My research to date has mainly centred on Age-related macular degeneration (AMD). My PhD thesis conducted within the department was entitled “Macular Pigment (MP) and Visual Function in Ageing and Age-related Maculopathy” (2005). It focused on changes in visual function during the early stages of AMD as well as identifying risk factors for progression to advanced disease.
Obtaining an Australian Bicentennial scholarship in 2006 enabled me to spend a year at the University of Melbourne where I worked mainly on a twin study investigating the extent to which genetics determines visual function later in life. Analysis revealed several interesting observations regarding aspects of visual function which appear to have a strong genetic basis and others which are vulnerable to environmental exposures over a life-time. A two-year post-doc at the Department of Experimental Psychology in Cambridge followed, and provided the opportunity to take these concepts further as the PERGENIC project aimed to investigate the relationship between visual perception and genetics.
My current research can be divided into several themes:
- Visual Function in AMD. I am interested in the development of better measures of both picking up progression to advanced disease at an earlier stage and monitoring response to therapies more effectively. I am currently working with colleagues in Birmingham evaluating the use of Preferential Hyperacuity perimetry to detect reactivation of the neovascular complex after successful Lucentis treatment.
- Structural Markers in AMD. As well as early functional markers for disease progression I am interested in tracking early structural changes using multi-modal imaging (colour, fluorescein, OCT and Autofluorescence). I am currently working on grading schemes for early AMD that incorporate all of the previously mentioned imaging modalities as well as looking at structure-function relationships.
- Genotype-phenotype correlations in AMD. AMD displays a heterogeneous variety of presentations and as more and more progress is made in elucidating the genetic basis of AMD there is a challenge to relate these to clinical phenotypes. In Belfast we have an excellent resource of DNA, clinical information and retinal imaging with which to do this.
- Epidemiology and AMD I continue to work closely with Professor Usha Chakravarthy and colleagues in the Centre for Public Health to more fully understand risk factors related to AMD. I am particularly interested in nutritional factors in collaboration with Dr. Jayne Woodside. I am also interested in the strong relationship between AMD and cardiovascular disease and hope to further explore this with my cardiovascular colleagues within our centre in the near future.
Current PhD student:
“Investigation of the genetic and environmental determinants of MP including response to supplementation”

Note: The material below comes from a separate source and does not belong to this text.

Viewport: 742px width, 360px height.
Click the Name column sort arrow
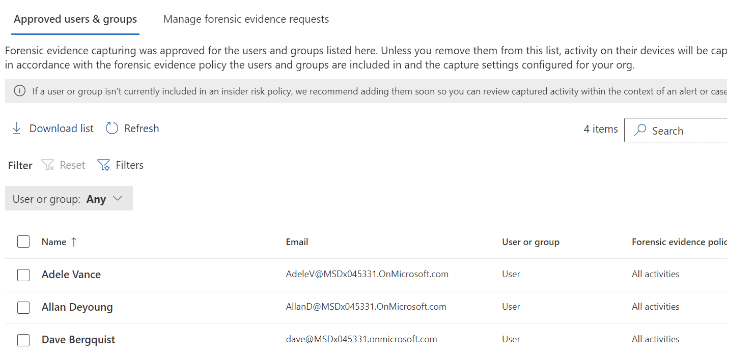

This study aims to find out why the levels of macular pigment (MP) differ widely in the normal population and to assess the effectiveness of supplementation in increasing MP levels. MP is entirely dietary in origin and we are interested in if sensitivity to bitterness, may cause many people may avoid the foods in which it is present and therefore have lower levels. Previous studies have also found that some people do not respond to supplementation so we want to find out why.
University of Melbourne:
University of Cambridge:
Teaching duties include:
- Genes, molecules and processes tutorials to 1st year medical students.
- Ocular anatomy and physiology lecture to 2nd year medical students as part of their core anatomy and physiology module.
I also co-ordinate a student selected component (SSC) for 2nd year medical students on “The application of visual function measurements in clinical medicine” as well as two lectures in colleagues SSC modules, one on the visual function in the ageing eye and another on eye examination techniques.